設備や什器については、衛生管理のための設備など営業許可の要件を満たさなくてはなりません。必要な設備やスペースなどが細かく規定されているので、取るべき営業許可の種類と合わせてあらかじめ保健所に確認しておきましょう。

営業許可の取得・各種届出・申請

店舗の形ができたら、飲食店の営業許可など必要に応じた許可の申請をします。申請は店舗のある地域の保健所に行います。

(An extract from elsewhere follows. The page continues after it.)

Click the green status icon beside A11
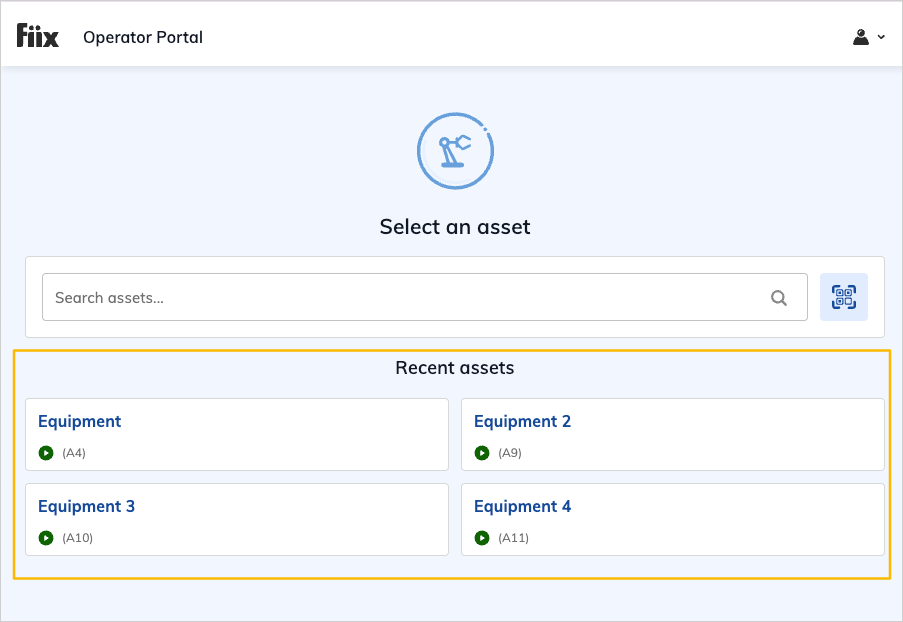903x622 pixels. coord(481,538)
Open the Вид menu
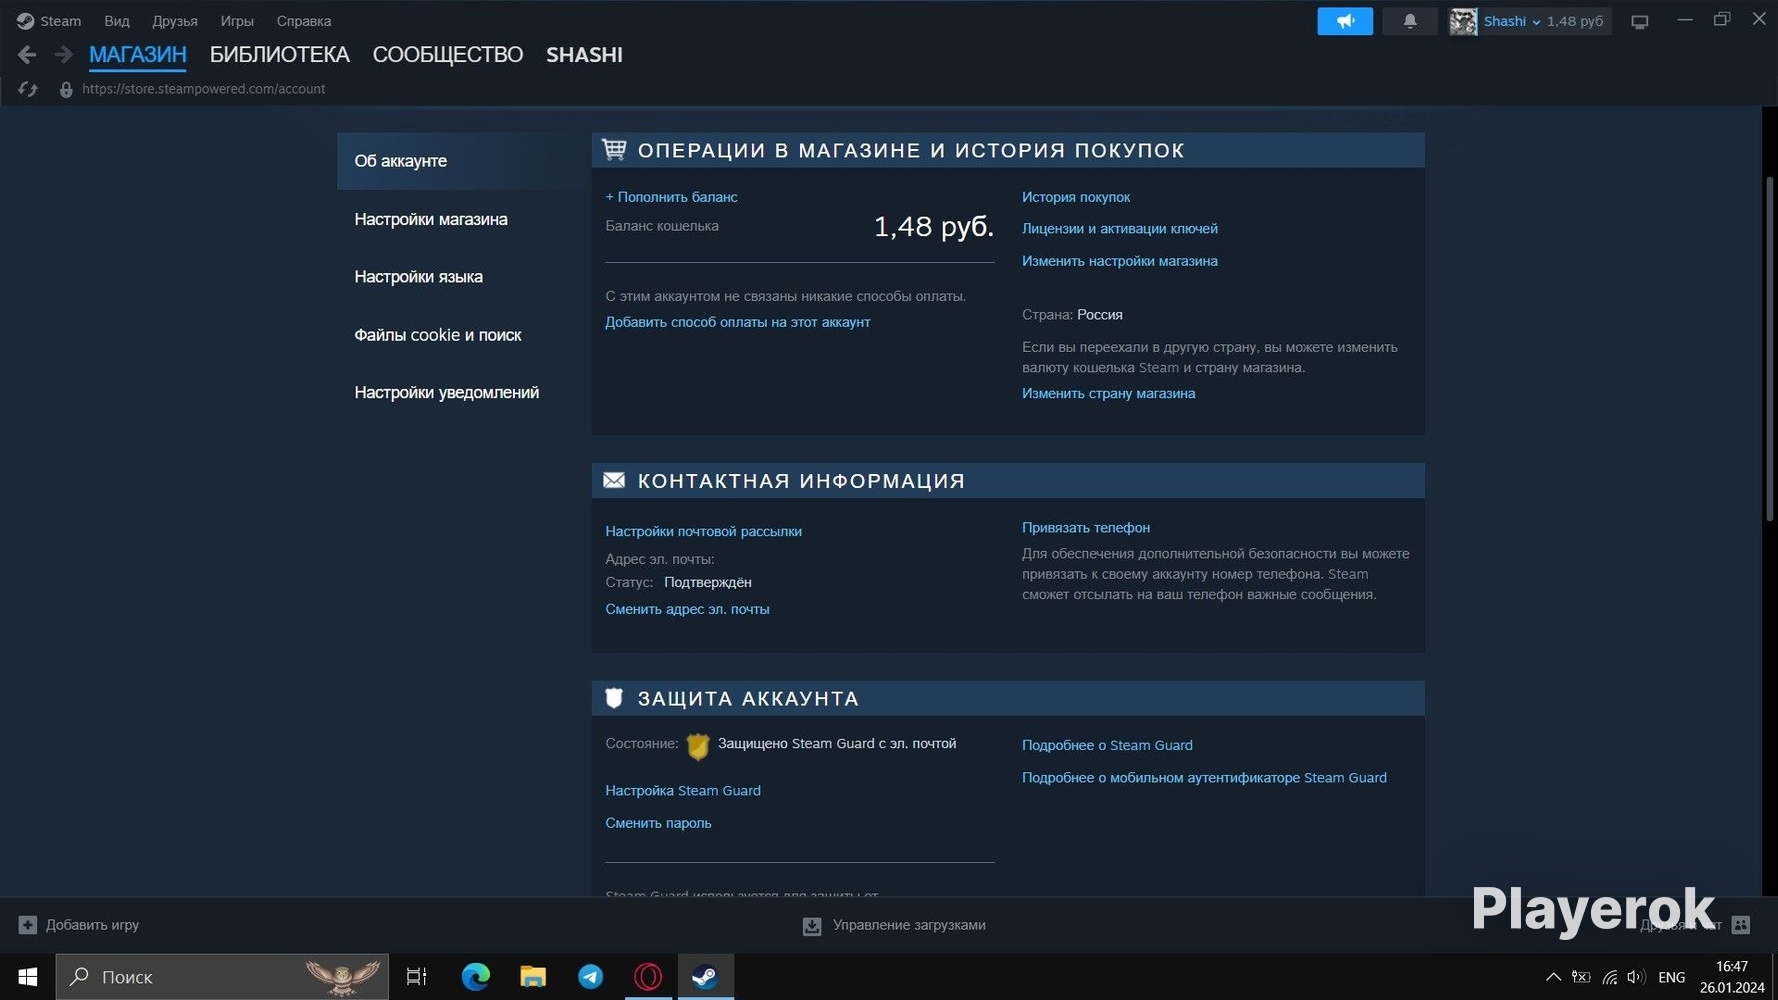The width and height of the screenshot is (1778, 1000). click(117, 21)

店舗が複数あり、保健所の管轄が異なるなら地域ごとに申請する必要もあります。食品衛生責任者の資格取得も、施設ごとにそれぞれいるように取得しましょう。

テイクアウト店に必要な開業資金について

テイクアウト店に必要な開業資金について、主に「物件取得費」「内装工事費」「運転資金」が発生します。それぞれについて以下で説明していきます。

物件取得費

テイクアウト店には客席がないため、キッチンと販売スペースさえあれば開業可能です。物件を借りる場合は、家賃、仲介手数料、保証金などの物件取得費がかかりますが、こちらは100万円もあれば十分でしょう。自宅を改装して店舗にし、さらに低コストでの開業を叶えることもできます。

内装工事費

テイクアウト店であれば、10坪ほどの広さがあれば開業可能です。10坪の内装工事費用はおよそ100万円となっています。

移動販売の場合は、軽トラックやバンを購入して自分で改造する場合と、改造済みで設備が整っている中古車を購入する方法があります。自由度は下がりますが、コストを抑えたい場合は後者を選ぶとよいでしょう。

運転資金

運転資金は、日々の事業を続けていくために必要となるお金の事になります。開業して売り上げがすぐに上がるとは限りませんので、開業資金として計算しておきましょう。開業資金の計算方法としては月に係る費用(変動費と固定費)×6か月分程度で算出するといいでしょう。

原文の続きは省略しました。